1973 zogen die beiden zusammen, am 8. Mai 1975 heirateten sie in Tunesien nach islamischem Ritus, nachdem Manfred zum Islam konvertiert war. Bei der Prüfung durch den Mufti sagte er das Fünfgebet – um nichts zu vergessen – so schnell auf, dass der Mufti befand: „Das ist ein guter Moslem!“ Da die Heirat in Deutschland nicht anerkannt wurde, heirateten Mongia und Manfred am 14. Oktober 1975 in München standesamtlich. Die Schwiegermutter akzeptierte Mongia sofort, nur eine von Manfreds Tanten hatte etwas gegen Ausländer.

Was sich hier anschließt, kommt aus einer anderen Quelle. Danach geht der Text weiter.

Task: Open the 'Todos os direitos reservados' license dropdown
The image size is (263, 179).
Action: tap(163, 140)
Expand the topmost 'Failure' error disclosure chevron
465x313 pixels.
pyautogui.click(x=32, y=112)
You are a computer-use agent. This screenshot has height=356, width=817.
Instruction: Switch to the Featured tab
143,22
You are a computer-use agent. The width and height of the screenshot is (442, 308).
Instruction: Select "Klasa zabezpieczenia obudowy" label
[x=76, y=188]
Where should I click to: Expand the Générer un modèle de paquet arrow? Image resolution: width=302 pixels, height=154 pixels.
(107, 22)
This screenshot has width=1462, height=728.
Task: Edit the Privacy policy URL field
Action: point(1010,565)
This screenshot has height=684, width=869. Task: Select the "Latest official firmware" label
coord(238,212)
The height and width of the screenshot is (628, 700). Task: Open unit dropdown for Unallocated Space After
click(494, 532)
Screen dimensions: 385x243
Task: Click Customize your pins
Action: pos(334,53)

Im Bekanntenkreis gab es keine Probleme, auch wenn Manfreds Arbeitskollegen ihn mit der Frage konfrontierten, ob er denn keine Deutsche gefunden habe.
Als 1976 die erste Tochter zur Welt kam, wollten Mongia und Manfred nach Tunesien gehen, ein Haus am Meer kaufen und ein Café eröffnen. „Dort haben wir immer Sonne!“, dachten sie. Doch das tunesische Konsulat machte Schwierigkeiten, Manfred hätte Arabisch und Französisch beherrschen müssen. So blieb die junge Familie in München, wo 1982 die zweite Tochter zur Welt kam.
Mongia fühlt sich heute in Deutschland zu Hause, reist aber gerne und regelmäßig nach Tunesien. Doch heute gilt sie dort nicht mehr als Tunesierin, sondern als „die von drüben“ und hat auch mit Sprach- und Verständigungsschwierigkeiten zu kämpfen. Für die tunesische Revolution von 2010 hat Mongia einerseits Verständnis, andererseits habe die Hoffnung auf mehr Freiheit getrogen, denn während man sich früher frei bewegen konnte, gewännen nun Fundamentalisten und Islamisten immer mehr an Bedeutung und versuchten, das Alltagsleben mit rigiden Vorschriften für Kleidung und Verhalten zu beeinflussen.